Supreme Court of California
Nov 1, 1880
57 Cal. 102 (Cal. 1880)

Summary

In People v. Car Soy, 57 Cal. 102, two of the Justices in Department Two cited the language of Mr. Justice Crocker, above quoted, with apparent approval.

Summary of this case from People v. Hamilton

Opinion

         Department Two

         Appeal from a judgment of conviction, and an order denying a new trial, in the Superior Court of the County of San Joaquin. Buckley, J.

         COUNSEL:

         The Court erred in excluding the questions propounded to the jurors. (People v. Reyes , 5 Cal. 347; Watson v. Whitney , 23 id. 379.)

         McStay & Swinnerton, and William M. Gibson, for Appellant.

         George A. Blanchard for the Attorney-General, for the Respondent.


         The ruling of the Court in excluding the questions is not reviewable, because the statute does not provide for an exception to such a ruling. ( Pen. Code, § 1170.)

         An answer in the affirmative to the questions propounded would not show that the juror thus answering was prejudiced against the defendant. For all that appears in the record, it may be that each juror was examined fully upon the subject of his bias and prejudice. It must be presumed, that the juror answered that he was not biased; because no challenge was made for actual bias, nor is it shown that defendant exhausted his peremptory challenges.

         JUDGES: Morrison, C. J. Sharpstein, J., concurred. Myrick, J., concurred in the judgment.

         OPINION

          MORRISON, Judge

         The defendant was prosecuted by information, in the Superior Court of the county of San Joaquin, for the crime of robbery, and was convicted. On this appeal, several errors are assigned, only one of which it will be necessary for the Court to notice.

         The defendant is a Chinaman, and, on impaneling the jury in the case, counsel for the defendant asked each of the jurors the following questions:

         " 1. Other things being equal, would you take the word of a Chinaman as soon as you would that of a white man?" To this question, the district attorney objected, on the ground that the same was incompetent, irrelevant, and immaterial.
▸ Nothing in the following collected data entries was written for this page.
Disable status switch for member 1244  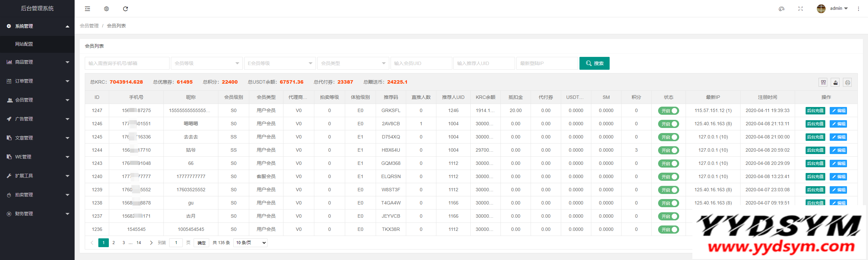pos(668,150)
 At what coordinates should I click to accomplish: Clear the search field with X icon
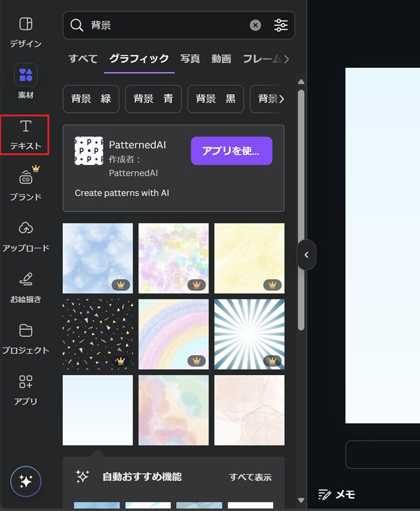tap(255, 25)
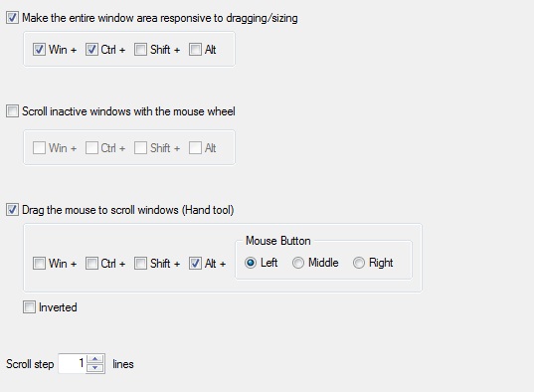
Task: Uncheck 'Make the entire window area responsive' checkbox
Action: point(12,18)
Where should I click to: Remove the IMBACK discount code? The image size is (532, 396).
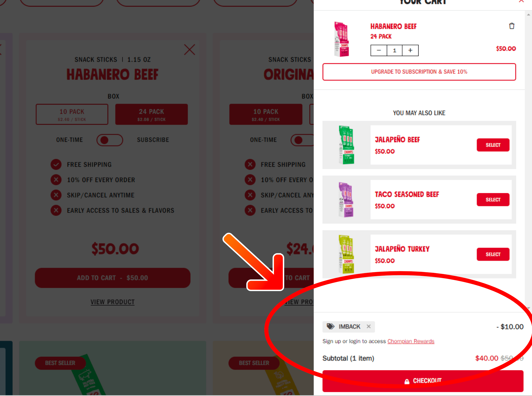click(x=368, y=326)
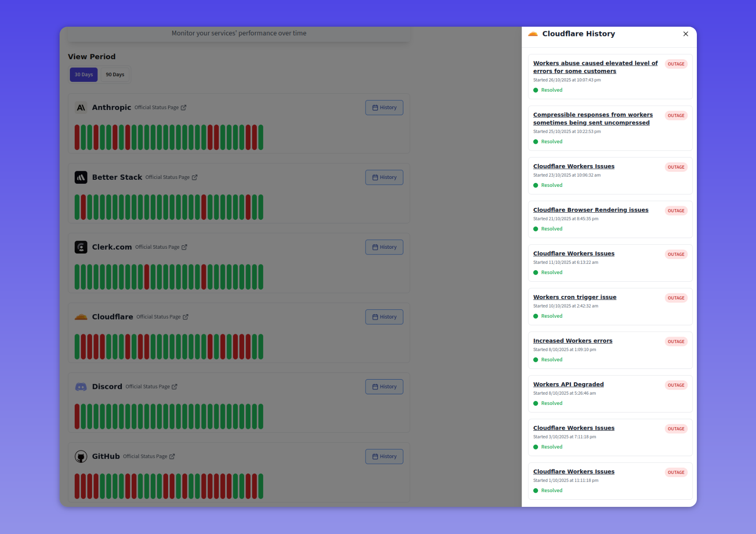Viewport: 756px width, 534px height.
Task: Click the Anthropic logo icon
Action: pos(81,108)
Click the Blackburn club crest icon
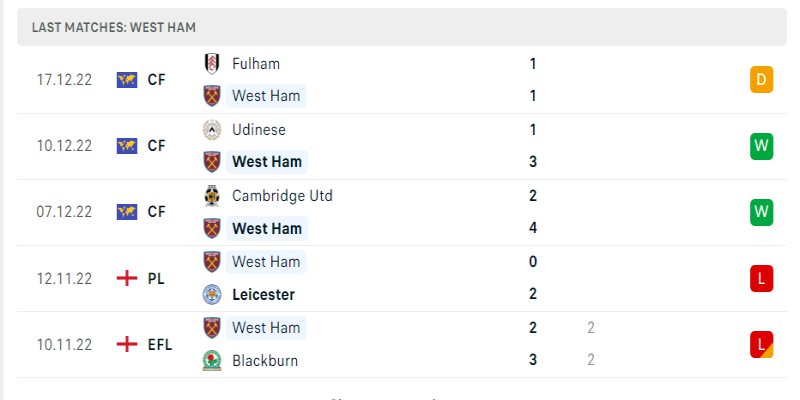Image resolution: width=800 pixels, height=400 pixels. coord(212,360)
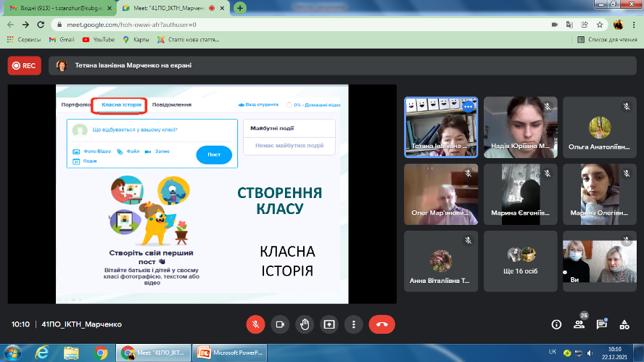Raise hand in the meeting
Viewport: 644px width, 362px height.
[x=305, y=324]
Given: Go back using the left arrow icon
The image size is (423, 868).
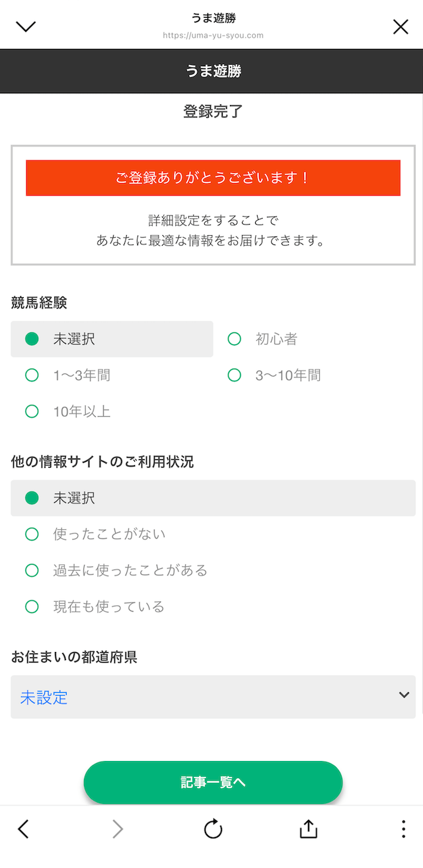Looking at the screenshot, I should tap(24, 829).
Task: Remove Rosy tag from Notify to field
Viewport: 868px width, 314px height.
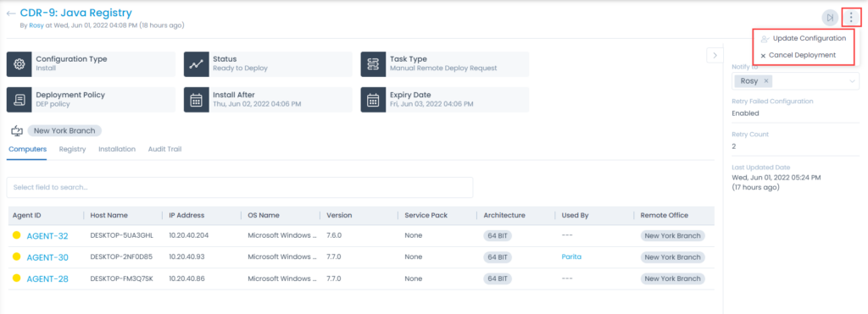Action: point(766,81)

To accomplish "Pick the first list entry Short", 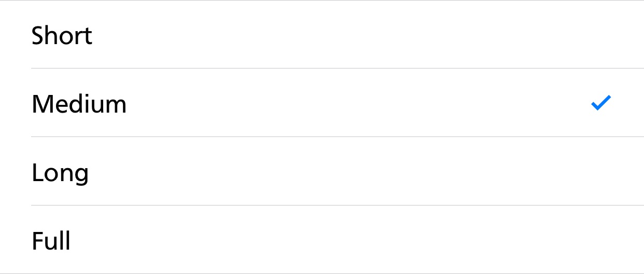I will click(322, 34).

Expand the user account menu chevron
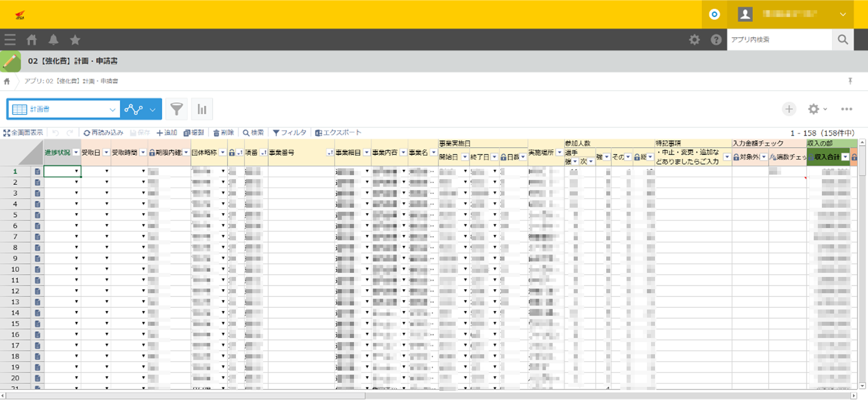(x=843, y=14)
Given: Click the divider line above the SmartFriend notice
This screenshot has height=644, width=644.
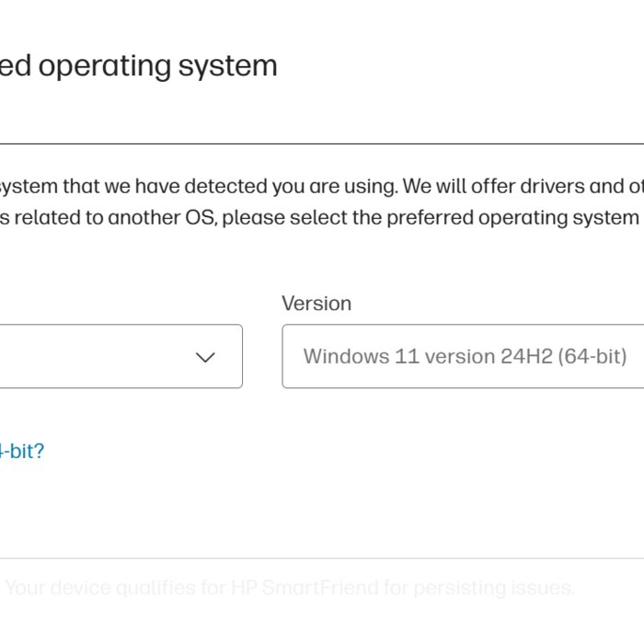Looking at the screenshot, I should click(322, 558).
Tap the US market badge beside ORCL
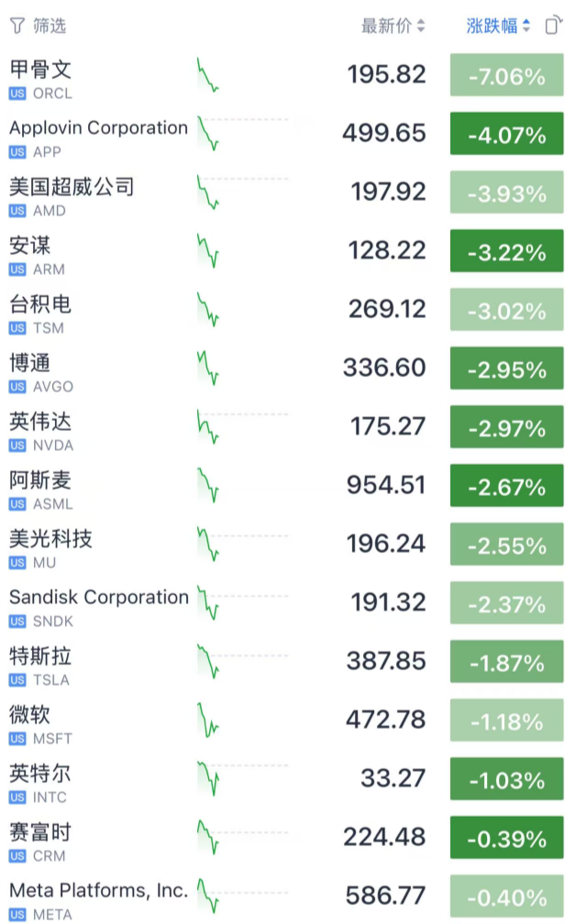 pyautogui.click(x=17, y=94)
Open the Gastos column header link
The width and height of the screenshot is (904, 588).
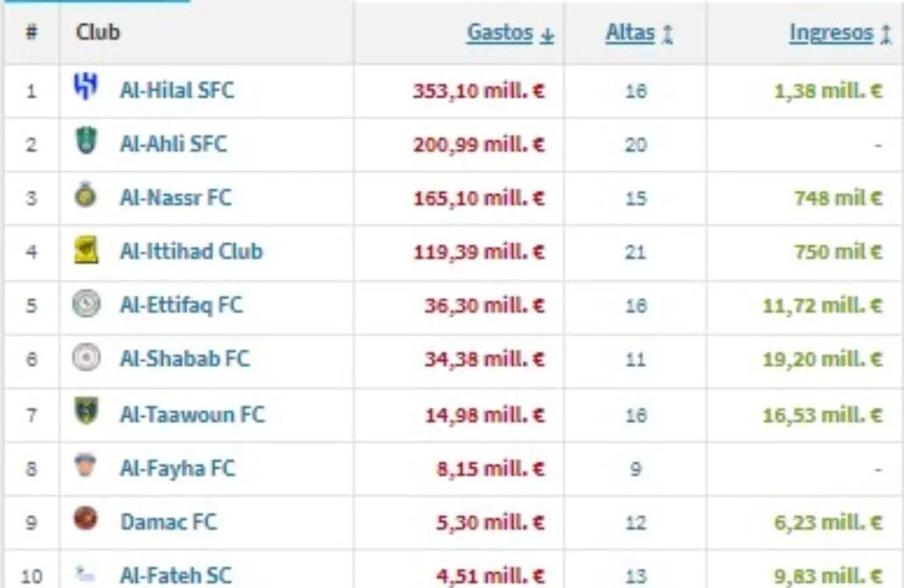coord(500,33)
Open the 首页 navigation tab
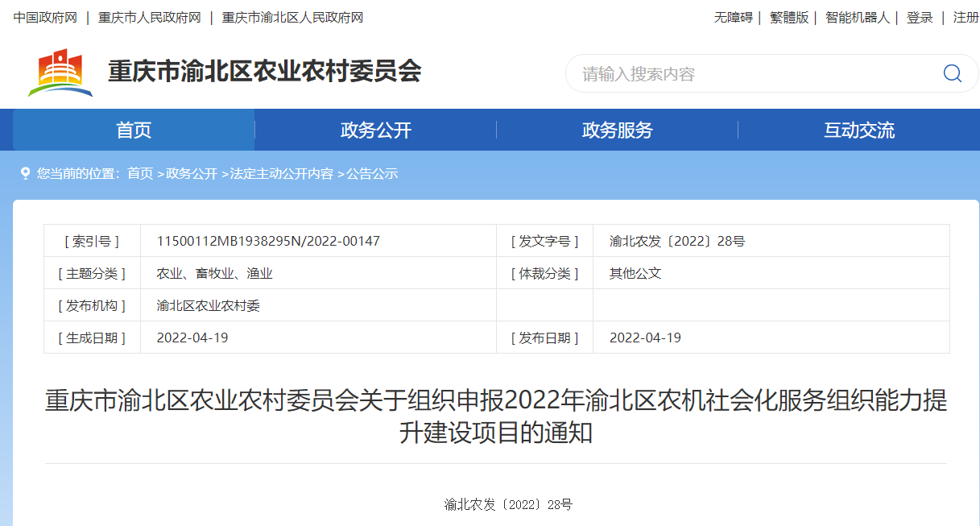This screenshot has height=526, width=980. (134, 130)
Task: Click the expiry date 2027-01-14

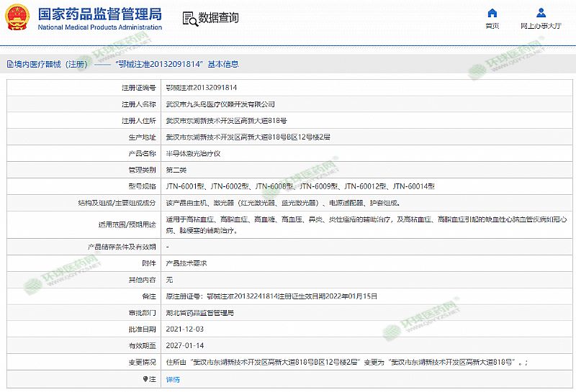Action: click(185, 345)
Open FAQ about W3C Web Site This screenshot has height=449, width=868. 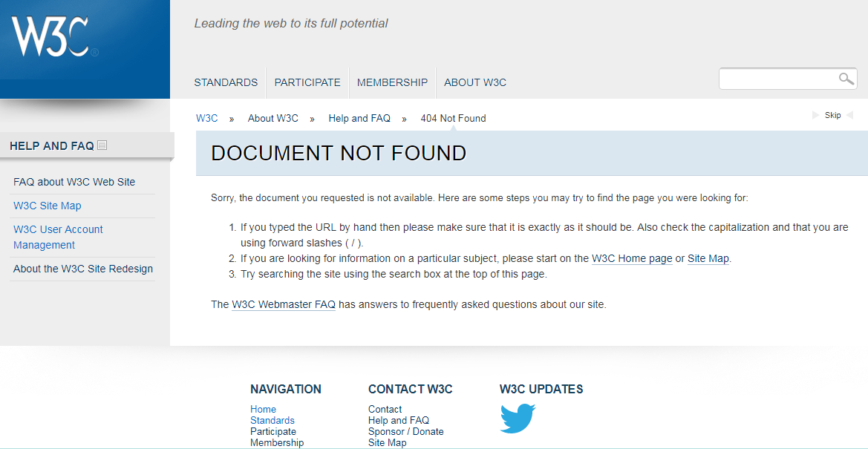[x=74, y=182]
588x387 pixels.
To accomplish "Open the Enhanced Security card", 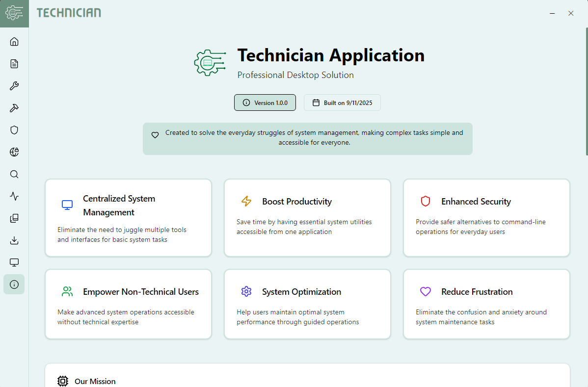I will click(x=486, y=217).
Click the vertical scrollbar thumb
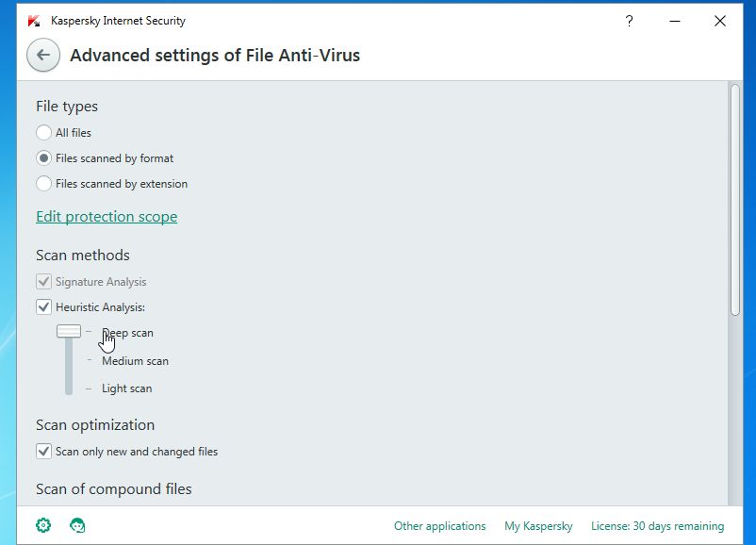This screenshot has height=545, width=756. [735, 198]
The Court sustained the objection, and the defendant excepted.

         " 2. If the defendant, a Chinaman, should be sworn as a witness in his own behalf, would you give his testimony the same credit that you would give to the story told by a white person, under the same circumstances?" To this question, the district attorney objected, on the ground that the same was irrelevant, incompetent, and immaterial. The Court sustained the objection, and the defendant excepted.

         We think the questions were proper, and that the Court erred in its rulings. The Court, in the case of Watson v. Whitney , 23 Cal. 375, lays down the correct doctrine on this subject. In that case, it is said: " In impaneling the jury, the defendant propounded the following questions to each juror, which were objected to by the plaintiff, and excluded by the Court; and this is assigned as error: '1. Have you heard much conversation among the people in regard to the rights of the parties on the Suscol Rancho, and if so, have you formed or expressed an opinion in regard to those rights? 2. Have you any bias or prejudice against that class of citizens on the Suscol Rancho commonly called squatters, of which class the defendant is one? 3. Have you ever sat on any of these Suscol cases, similar to this, as a trial juror?' It is not necessary to determine whether affirmative answers to these questions, or any one of them, would have formed a proper ground for a challenge for cause. Each party has a right to put questions to a juror, to show, not only that there exists proper grounds for a challenge for cause, but to elicit facts to enable the party to decide whether or not he will make a peremptory challenge; and the defendant had a right to put these questions, if they were pertinent, for either purpose. He was entitled to an answer to these questions, to enable him to decide whether he would make a peremptory challenge, and the Court erred in refusing them."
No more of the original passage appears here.